LE SIBA EN PORTEUR DE PROJET
Le SIBA sera le porteur de l’acquisition et de la gestion de moyens nautiques dédiés. Son conseil syndical vient de délibérer en ce sens. Outre la maîtrise d’ouvrage de la construction du navire, le SIBA sera chargé, par les partenaires, de son exploitation, en fonction de leurs besoins et financements respectifs.
Le coût de l’acquisition du navire est évalué à 5M€. Le SIBA est aidé à hauteur de 80 %, dont 1M€ de l’État, 1M€ de la Région et 2 M€ de l’Union européenne via le fonds européen pour les affaires maritimes, la pêche et l’aquaculture (FEAMPA).

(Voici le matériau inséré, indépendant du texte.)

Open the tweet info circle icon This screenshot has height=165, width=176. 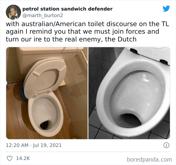pyautogui.click(x=166, y=145)
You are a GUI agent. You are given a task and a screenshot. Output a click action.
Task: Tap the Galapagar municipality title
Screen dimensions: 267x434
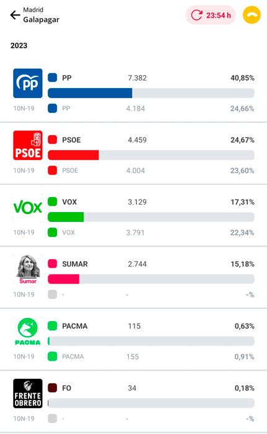tap(42, 20)
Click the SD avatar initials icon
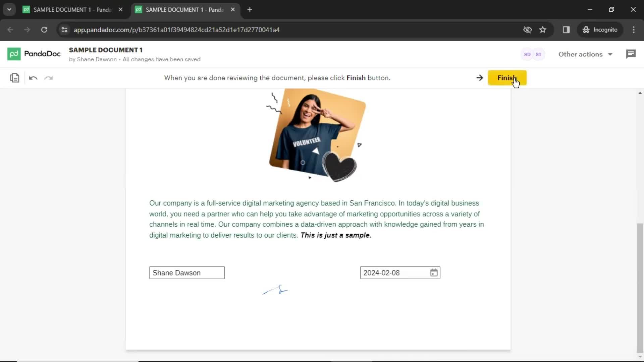The image size is (644, 362). [527, 54]
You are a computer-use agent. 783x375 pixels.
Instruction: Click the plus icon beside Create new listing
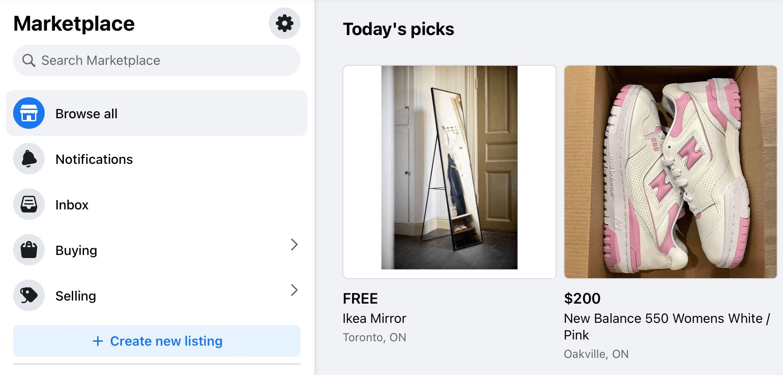click(98, 341)
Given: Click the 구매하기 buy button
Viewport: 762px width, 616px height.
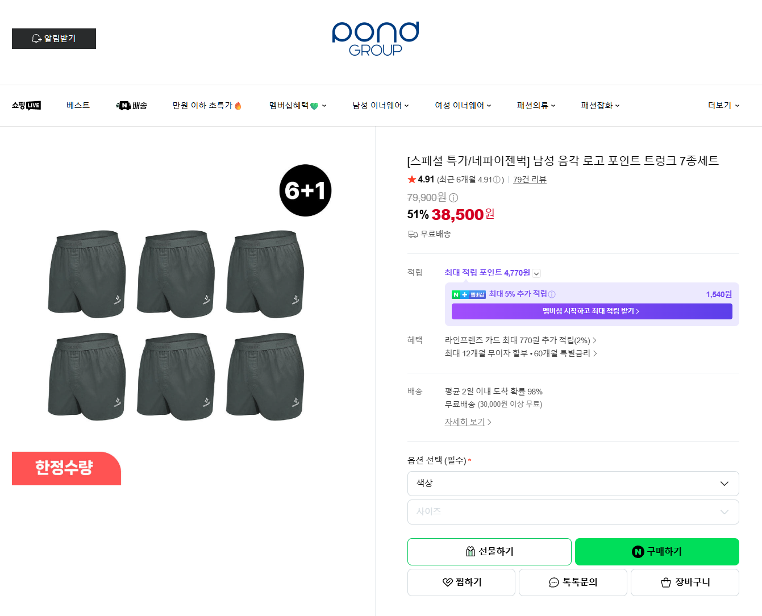Looking at the screenshot, I should pos(657,552).
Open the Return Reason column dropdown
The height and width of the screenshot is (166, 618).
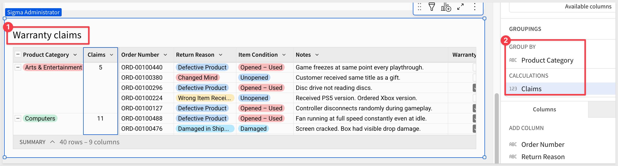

Pour la phase d’exploitation, le coût annuel est évalué à 800 000€. L’État apportera la moitié du coût annuel d’exploitation (50 K€ en intervention directe du service mer et littoral de la DDTM, 200 K€ par l’Office français de la Biodiversité via le PNMBA, 150 K€ par l’Agence de l’eau Adour Garonne).
La Région Nouvelle-Aquitaine s’engage à appuyer la mobilisation du FEAMPA pour financer le coût d’intervention sur le domaine public concédé porté par le CRCAA (comme elle le fait chaque année, et encore en 2025 à hauteur de près de 200 000 € de FEAMPA)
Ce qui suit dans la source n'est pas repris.